Finland’s addition is a double-edged sword. On one hand, it adds what is reckoned to be Europe’s most Russia-ready artillery to NATO’s strengths and exposes Russia to a new, 1,300km potential front against NATO. On the other, it forces NATO to defend a new, 1,300km potential front against Russia, any incursion against would be an attack against the entire alliance.
It also reveals Turkey as NATO’s own soft underbelly, with President Recep Tayyip Erdogan moving from a role as intermediary between NATO and Russia to a questionable ally, despite hosting a U.S. base armed with nuclear weapons at Incirlik. Turkey’s foreign minister will join a meeting in Moscow next month with his counterparts from Russia, Syria and Iran, part of a Kremlin-brokered effort to end the civil war in Syria, where Turkish forces have been attacking Kurdish militias and Iran-backed militias have been attacking U.S troops there working with the Kurds to mop up remnants of the Islamic State.
Russia, meanwhile, is shoring up its alliance with North Korea, offering to trade food for much-needed ammunition and other weapons to refill its badly depleted arsenals. Tensions with Moscow will only rise after it detained The Wall Street Journal reporter Evan Gershkovich on charges of espionage, a development being heralded as the first of its kind since the Cold War. U.S. Secretary of State Antony Blinken condemned Gershkovich’s arrest as a “hostage-taking.”
As rhetoric to fight this new Cold War on its various fronts grows more heated, along comes a cold, hard analysis of how U.S. military intervention on ideological grounds has become a losing bet. Jennifer Kavanagh at the Carnegie Endowment for International Peace and Bryan Frederick from the RAND Corporation, in a new piece in Foreign Affairs, describe how they constructed a database of 222 global crises since World War II and U.S. military responses.

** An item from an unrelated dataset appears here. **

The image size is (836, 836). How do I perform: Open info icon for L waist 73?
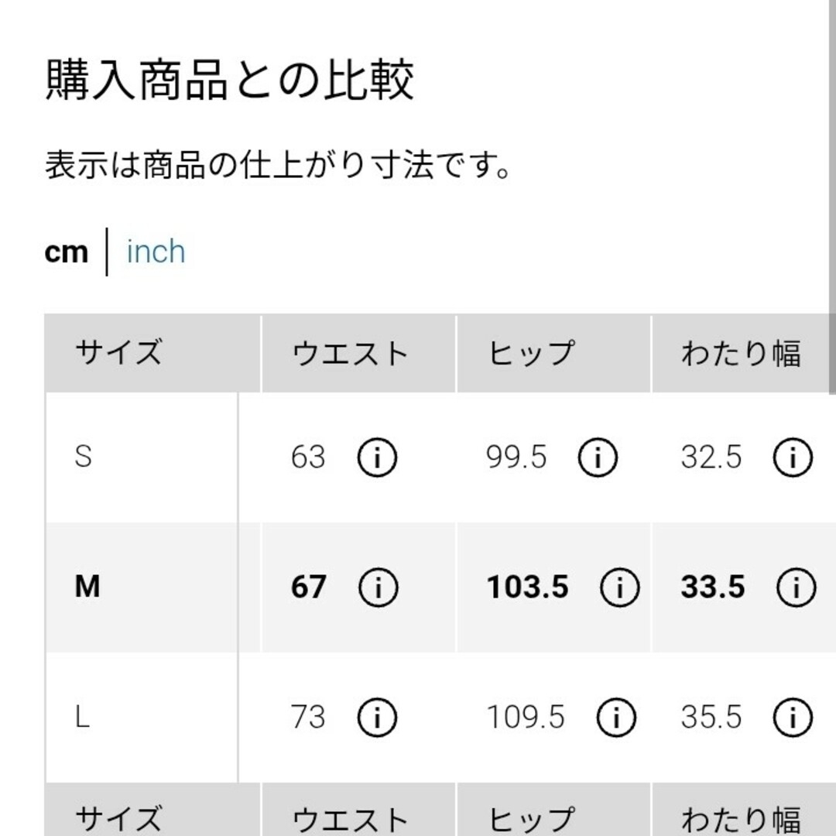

Their findings were that a) U.S. military intervention (in 50 of the 222 crises) rarely changed the outcome, and b) where the U.S. military was successful was in scenarios where it had accurate intelligence and a limited, achievable goal untrammeled by open-ended ideological commitments. Thus, Vietnam and Afghanistan—which paired broad goals about fighting Communism and supporting democracy with bad intelligence about the reliability of local allies and the capabilities of their adversaries—were abject failures. But limited strikes like those to deny Libya control of the Gulf of Sidra in 1981 and the 1998 strikes on Al Qaeda in Afghanistan and Sudan, achieved their more limited, realistic goals.
But Washington’s belief in its role as global policeman and defender of democracy abroad has resulted in diminishing military returns. While before 1945, the U.S. enjoyed a roughly 80% success rate in military interventions (bye-bye Hitler and Tojo!), it managed only 60% success during the Cold War when fighting the nebulous red peril around the globe. Its success since the fall of the Soviet Union turned it into the sole superpower convinced of its own infallibility has dropped even further—to slightly less than even.
Some may believe that losing half your battles is part of the blood with which democracy must be defended. But any taxpayer might reasonably prefer that their government not squander their money and lives on missions whose odds of success are no better than a coin toss. “Washington desperately needs to rethink its relationship to military force,” the authors write. Military intervention “is not a hammer for all nails but a specialized tool best used sparingly and carefully.”
But Kavanagh and Frederick may have missed the real goal of intervention and thus its true measure of success. Just as the journey is the destination, the goal of U.S. military intervention is less about defending freedom than about cultivating a steady stream of foes to feed growing demand for new weapons to “deter” them. By that measure, the U.S. is batting a thousand.